> [TASK BRIEF]:
Could you return the records word for word, from their first line through the line containing "Looking at the screenshot, I should [x=1101, y=46]."?

> [INPUT DATA]:
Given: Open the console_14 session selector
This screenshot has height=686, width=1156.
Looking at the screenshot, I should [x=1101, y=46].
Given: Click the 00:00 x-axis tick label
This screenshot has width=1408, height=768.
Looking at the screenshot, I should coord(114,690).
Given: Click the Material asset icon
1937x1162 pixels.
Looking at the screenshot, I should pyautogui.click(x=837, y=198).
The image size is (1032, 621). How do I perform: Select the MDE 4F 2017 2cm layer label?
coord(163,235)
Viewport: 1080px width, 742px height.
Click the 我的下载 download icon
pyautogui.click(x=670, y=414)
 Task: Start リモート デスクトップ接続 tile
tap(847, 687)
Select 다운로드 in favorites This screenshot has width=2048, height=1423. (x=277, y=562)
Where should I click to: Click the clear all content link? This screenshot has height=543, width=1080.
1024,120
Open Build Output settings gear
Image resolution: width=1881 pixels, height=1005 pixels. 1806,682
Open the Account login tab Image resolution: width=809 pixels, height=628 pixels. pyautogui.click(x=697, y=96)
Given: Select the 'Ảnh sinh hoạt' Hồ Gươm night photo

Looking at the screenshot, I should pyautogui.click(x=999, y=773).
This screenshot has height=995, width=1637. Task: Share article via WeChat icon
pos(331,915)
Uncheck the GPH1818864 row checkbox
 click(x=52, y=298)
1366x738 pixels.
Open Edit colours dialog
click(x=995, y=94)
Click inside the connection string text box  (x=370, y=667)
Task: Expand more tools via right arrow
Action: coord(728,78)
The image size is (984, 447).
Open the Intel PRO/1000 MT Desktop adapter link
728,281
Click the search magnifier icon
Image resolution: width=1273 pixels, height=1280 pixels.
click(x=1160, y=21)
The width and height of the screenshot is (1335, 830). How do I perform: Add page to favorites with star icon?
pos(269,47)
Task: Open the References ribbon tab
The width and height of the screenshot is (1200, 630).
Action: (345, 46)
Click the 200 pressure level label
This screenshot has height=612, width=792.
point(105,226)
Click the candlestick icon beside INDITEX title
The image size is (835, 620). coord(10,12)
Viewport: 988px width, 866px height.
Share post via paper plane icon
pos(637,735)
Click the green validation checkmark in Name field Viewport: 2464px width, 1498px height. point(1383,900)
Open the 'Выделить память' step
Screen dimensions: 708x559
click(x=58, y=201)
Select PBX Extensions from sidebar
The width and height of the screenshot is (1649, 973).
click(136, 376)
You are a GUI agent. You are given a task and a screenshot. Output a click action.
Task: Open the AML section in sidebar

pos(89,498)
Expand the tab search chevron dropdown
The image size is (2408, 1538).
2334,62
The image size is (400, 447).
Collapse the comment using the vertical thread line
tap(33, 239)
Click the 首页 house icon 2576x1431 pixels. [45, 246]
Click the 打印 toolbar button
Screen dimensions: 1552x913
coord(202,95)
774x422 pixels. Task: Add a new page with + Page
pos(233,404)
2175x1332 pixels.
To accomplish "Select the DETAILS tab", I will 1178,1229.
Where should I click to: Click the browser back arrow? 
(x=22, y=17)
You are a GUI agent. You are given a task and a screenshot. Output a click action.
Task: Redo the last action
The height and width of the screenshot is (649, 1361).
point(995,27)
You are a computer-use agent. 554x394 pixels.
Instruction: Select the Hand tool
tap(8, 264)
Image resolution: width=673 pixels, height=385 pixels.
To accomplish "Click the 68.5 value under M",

> [RESPONSE]:
Given: Open the console_14 session selector
This screenshot has height=686, width=1156.
Looking at the screenshot, I should [x=1101, y=46].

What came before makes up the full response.